### Task brief
Copy every record exactly as it appears in the data below.

• • • • • • •

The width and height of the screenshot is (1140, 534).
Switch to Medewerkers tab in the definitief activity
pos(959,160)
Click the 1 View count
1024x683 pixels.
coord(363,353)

• • • • • • •

### Answer to the exercise
The width and height of the screenshot is (1140, 534).
Switch to Medewerkers tab in the definitief activity
pos(959,160)
Click the 1 View count
1024x683 pixels.
coord(363,353)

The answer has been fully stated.